What is asked:
Transcribe every one of the following entries word for word, keeping each line in its original order.

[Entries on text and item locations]
+ + + + +
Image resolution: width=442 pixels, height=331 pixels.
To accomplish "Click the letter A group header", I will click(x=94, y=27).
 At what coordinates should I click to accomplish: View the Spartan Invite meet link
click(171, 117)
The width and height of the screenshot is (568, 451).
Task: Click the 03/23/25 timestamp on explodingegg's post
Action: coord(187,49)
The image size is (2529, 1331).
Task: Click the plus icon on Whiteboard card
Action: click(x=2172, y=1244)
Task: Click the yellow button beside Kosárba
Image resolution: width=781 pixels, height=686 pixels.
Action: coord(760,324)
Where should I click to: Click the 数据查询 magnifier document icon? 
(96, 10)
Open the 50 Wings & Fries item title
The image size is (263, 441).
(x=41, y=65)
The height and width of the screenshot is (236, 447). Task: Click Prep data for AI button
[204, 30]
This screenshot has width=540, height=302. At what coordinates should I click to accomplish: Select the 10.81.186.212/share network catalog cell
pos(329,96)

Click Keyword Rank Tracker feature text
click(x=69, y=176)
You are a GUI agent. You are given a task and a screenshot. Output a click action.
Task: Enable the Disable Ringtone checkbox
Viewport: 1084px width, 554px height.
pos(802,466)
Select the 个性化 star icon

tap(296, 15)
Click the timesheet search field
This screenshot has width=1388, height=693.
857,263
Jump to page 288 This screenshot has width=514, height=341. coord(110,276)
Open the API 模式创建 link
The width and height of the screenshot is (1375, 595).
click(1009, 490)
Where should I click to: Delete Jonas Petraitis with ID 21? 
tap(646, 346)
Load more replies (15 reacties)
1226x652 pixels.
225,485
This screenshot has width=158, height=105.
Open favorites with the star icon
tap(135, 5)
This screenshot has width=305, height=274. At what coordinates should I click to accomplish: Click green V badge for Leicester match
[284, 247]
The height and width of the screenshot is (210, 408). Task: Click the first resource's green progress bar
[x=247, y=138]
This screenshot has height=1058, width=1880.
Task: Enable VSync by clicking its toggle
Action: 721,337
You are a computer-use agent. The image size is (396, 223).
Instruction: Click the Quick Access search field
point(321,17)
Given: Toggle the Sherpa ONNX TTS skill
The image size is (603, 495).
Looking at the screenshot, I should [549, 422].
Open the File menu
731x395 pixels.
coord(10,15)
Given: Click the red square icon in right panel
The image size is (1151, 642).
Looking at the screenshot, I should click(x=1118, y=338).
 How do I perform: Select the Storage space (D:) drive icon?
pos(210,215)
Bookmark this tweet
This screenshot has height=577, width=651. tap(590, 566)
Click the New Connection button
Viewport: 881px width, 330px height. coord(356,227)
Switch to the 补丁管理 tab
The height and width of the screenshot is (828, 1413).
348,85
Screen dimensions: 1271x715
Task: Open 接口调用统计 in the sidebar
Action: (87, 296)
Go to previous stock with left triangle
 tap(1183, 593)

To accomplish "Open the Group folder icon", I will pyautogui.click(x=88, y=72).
+ + + + +
Task answer:
Image resolution: width=442 pixels, height=331 pixels.
To accomplish "Click the letter A group header", I will click(x=94, y=27).
 At what coordinates should I click to accomplish: View the Spartan Invite meet link
click(171, 117)
The width and height of the screenshot is (568, 451).
Task: Click the 03/23/25 timestamp on explodingegg's post
Action: coord(187,49)
The image size is (2529, 1331).
Task: Click the plus icon on Whiteboard card
Action: click(x=2172, y=1244)
Task: Click the yellow button beside Kosárba
Image resolution: width=781 pixels, height=686 pixels.
Action: coord(760,324)
Where should I click to: Click the 数据查询 magnifier document icon? 
(96, 10)
Open the 50 Wings & Fries item title
The image size is (263, 441).
(x=41, y=65)
The height and width of the screenshot is (236, 447). Task: Click Prep data for AI button
[204, 30]
This screenshot has width=540, height=302. At what coordinates should I click to accomplish: Select the 10.81.186.212/share network catalog cell
pos(329,96)

Click Keyword Rank Tracker feature text
click(x=69, y=176)
You are a GUI agent. You are given a task and a screenshot. Output a click action.
Task: Enable the Disable Ringtone checkbox
Viewport: 1084px width, 554px height.
pos(802,466)
Select the 个性化 star icon

tap(296, 15)
Click the timesheet search field
This screenshot has width=1388, height=693.
857,263
Jump to page 288 This screenshot has width=514, height=341. coord(110,276)
Open the API 模式创建 link
The width and height of the screenshot is (1375, 595).
click(1009, 490)
Where should I click to: Delete Jonas Petraitis with ID 21? 
tap(646, 346)
Load more replies (15 reacties)
1226x652 pixels.
225,485
This screenshot has width=158, height=105.
Open favorites with the star icon
tap(135, 5)
This screenshot has width=305, height=274. At what coordinates should I click to accomplish: Click green V badge for Leicester match
[284, 247]
The height and width of the screenshot is (210, 408). Task: Click the first resource's green progress bar
[x=247, y=138]
This screenshot has height=1058, width=1880.
Task: Enable VSync by clicking its toggle
Action: 721,337
You are a computer-use agent. The image size is (396, 223).
Instruction: Click the Quick Access search field
point(321,17)
Given: Toggle the Sherpa ONNX TTS skill
The image size is (603, 495).
Looking at the screenshot, I should [549, 422].
Open the File menu
731x395 pixels.
coord(10,15)
Given: Click the red square icon in right panel
The image size is (1151, 642).
Looking at the screenshot, I should click(x=1118, y=338).
 How do I perform: Select the Storage space (D:) drive icon?
pos(210,215)
Bookmark this tweet
This screenshot has height=577, width=651. tap(590, 566)
Click the New Connection button
Viewport: 881px width, 330px height. coord(356,227)
Switch to the 补丁管理 tab
The height and width of the screenshot is (828, 1413).
348,85
Screen dimensions: 1271x715
Task: Open 接口调用统计 in the sidebar
Action: (87, 296)
Go to previous stock with left triangle
 tap(1183, 593)

To accomplish "Open the Group folder icon", I will pyautogui.click(x=88, y=72).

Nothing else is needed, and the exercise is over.